In-memory key/value stores have been widely deployed in many large systems for high throughput and low latency data access. To offer durability and fault tolerance, many of them (e.g., Memcached, Redis) flush data to RAID or SSD in local and remote with primary backup replication (PBR), in which the RAID and network become the bottleneck of throughput and latency. Recently, two promising technologies are emerging, i.e., non-volatile memory (NVM) and remote direct memory access (RDMA). NVMs are integrating into the main memory for their high density, high access speed, low cost and byte addressability. And RDMA allows direct access to the memory of a remote machine without invoking the peer CPU, thus reducing latency. To overcome the limitations of traditional key/value stores, this paper explores the design of a distributed low-latency key/value store on non-volatile main memory by leveraging RDMA. NVM not only eliminates disk IO operations, but also makes fast repli- cation possible.
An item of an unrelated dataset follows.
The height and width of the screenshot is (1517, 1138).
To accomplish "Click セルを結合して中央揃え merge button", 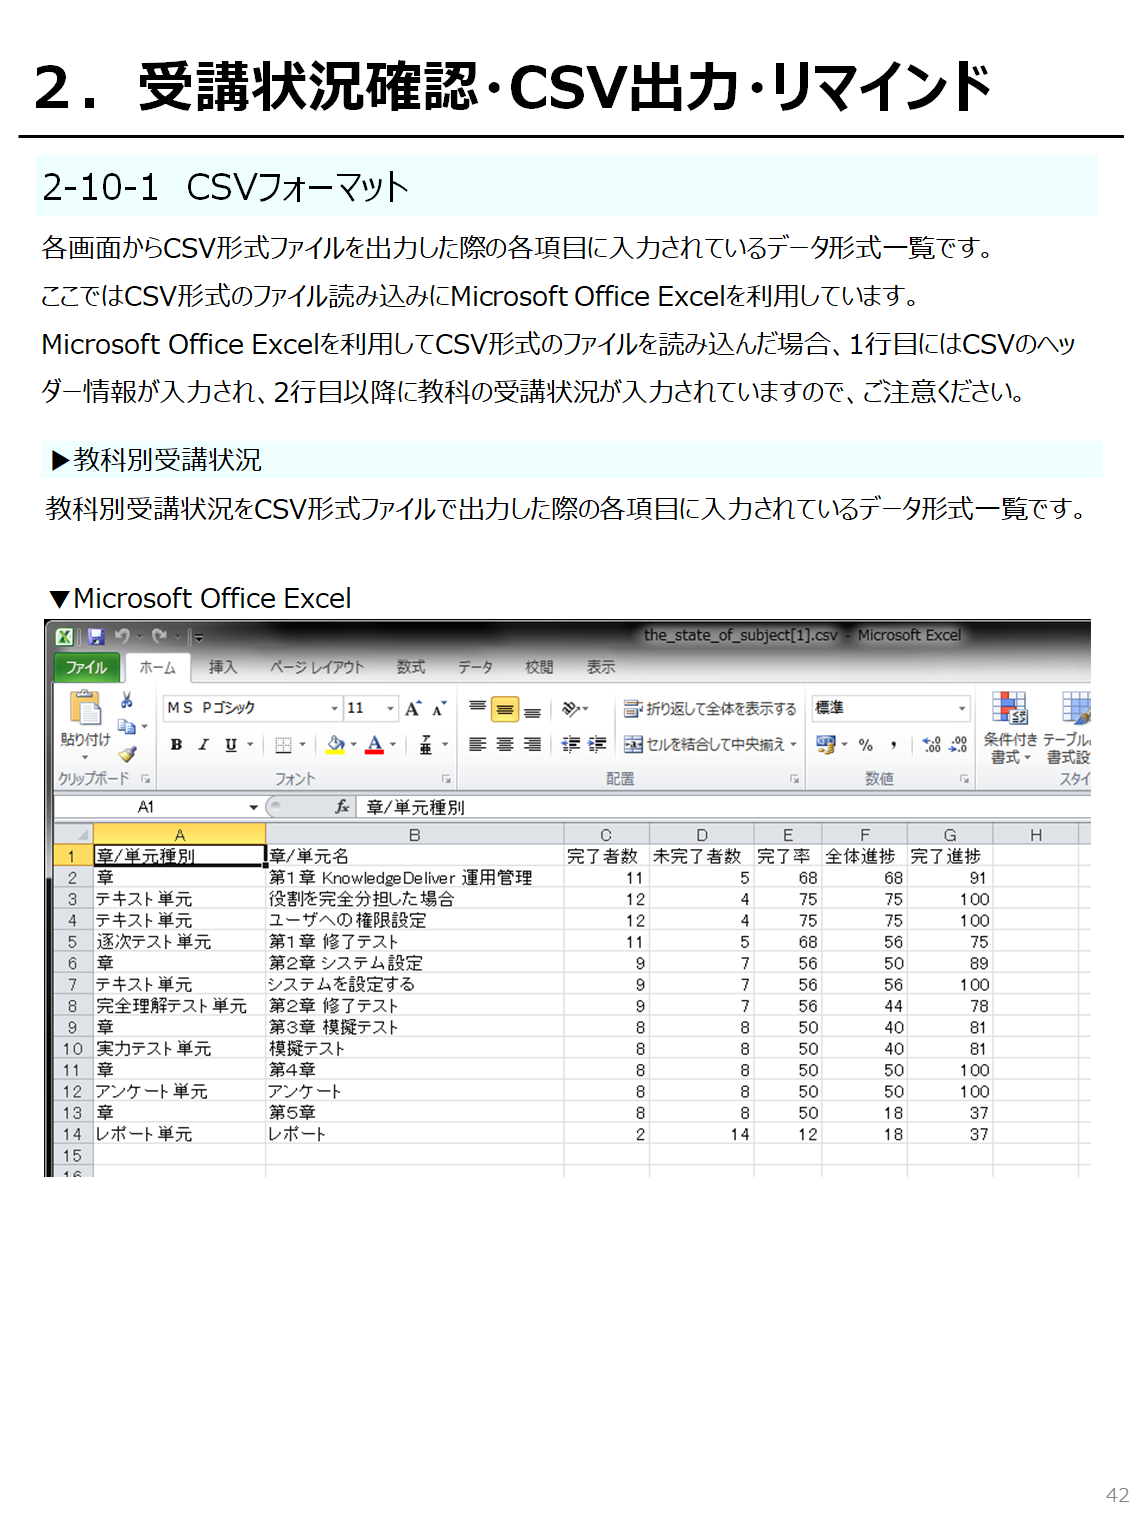I will point(710,744).
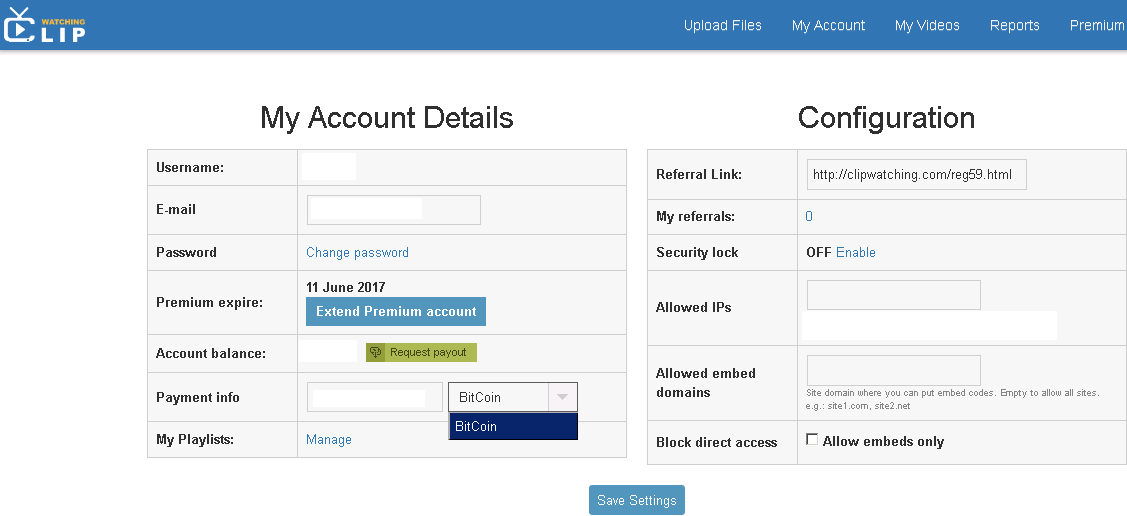Viewport: 1127px width, 516px height.
Task: Click the Referral Link text field
Action: point(916,175)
For a PUT operation, we collect modifications (data and metadata) at the local NVM of the primary server and replicate them to the same positions of backup servers by RDMA writes. A prototype distributed key/value store, called NVDS, is designed and implemented. Extensive experiments on the micro benchmark show that NVDS achieves significant latency reduction, compared to existing key/value stores. It replicates a 32bytes key/value PUT operation to two backup servers in less than 2μs and the whole request latency is less than 10μs.